Military watches have become very collectable over the past few years, especially those especially those made specifically for the British War Department towards the end of WW2. These watches were all marked WWW for Wristwatch Waterproof and all had to meet very strict specifications. The watches had to have black luminous dials, highly accurate 15 jewel movements housed in a rugged shock resistant waterproof case with a screw in back and a Dial positioned beneath a perspex shatterproof crystal. The war department gave the contract to make these watches to 12 Swiss watch manufacturers the so called “Dirty Dozen”. The Dirty Dozen included well-known brands including Cyma, Eterna Buren, Jaeger-LeCoultre, Lemania, Longines, IWC, Omega and Record along with some lesser known brands including Grana, Timor (Figure 1) and Vertex. Of this later group, information about the Timor watch company is very scarce.
The Timor Watch Co.SA was first registered by Bernheim and Luthy (Bernhiem & Co) in La Chaux-de-Fonds, Switzerland on the 30th may 1923 and was then later registered in 1927 in La Chaux-de-Fonds and Montilier. Switzerland (see Mikrolisk The Horological Trade Index) It seems that the company assembled watches from ebauches and cases supplied by other watch manufacurers and case makers. However, by 1939 Timor had developed and started to make its own high quality lever movement in their Montilier factory. The majority of the Timor watches were manufactured for export to England and the US. As a result of this Timor became an obvious choice for the British War Department as a supplier of wristwatch waterproof timepieces for the British military. The military watches they produced were very robust and fitted with the sturdy Timor Cal. 6060 movement, which was based on a highly modified A. Schild 1203 movement (Figure 2a).

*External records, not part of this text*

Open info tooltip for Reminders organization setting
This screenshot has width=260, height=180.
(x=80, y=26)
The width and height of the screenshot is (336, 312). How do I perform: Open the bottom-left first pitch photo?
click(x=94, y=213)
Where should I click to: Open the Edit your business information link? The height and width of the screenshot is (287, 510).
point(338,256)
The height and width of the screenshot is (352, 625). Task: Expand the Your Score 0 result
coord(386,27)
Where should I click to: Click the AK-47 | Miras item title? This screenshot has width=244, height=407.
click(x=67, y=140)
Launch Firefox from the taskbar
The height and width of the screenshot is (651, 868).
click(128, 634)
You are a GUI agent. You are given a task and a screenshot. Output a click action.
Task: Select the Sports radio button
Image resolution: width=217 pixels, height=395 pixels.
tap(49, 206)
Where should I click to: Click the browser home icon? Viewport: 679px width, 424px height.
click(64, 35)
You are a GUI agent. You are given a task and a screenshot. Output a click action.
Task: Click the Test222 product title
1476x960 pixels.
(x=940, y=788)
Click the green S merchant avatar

Post war Timor seemed to use 17 jewel AS 1200 movements in their manual wind watches (Figure 2b). These watches, because of strong advertising campaigns, brand awareness related to the military connection and the rather catchy “trust Timor it’s tested” punch line acquire some popularity. During the 1950s Timor produced a range of watches in stainless steel, gold filled and solid gold (Figure 3) cases including the Voxor alarm watch fitted with the famed A. Schild 1475 Cal. movement. Post 1960 the Timor watch company seemed to steadily decline and disappear into obscurity.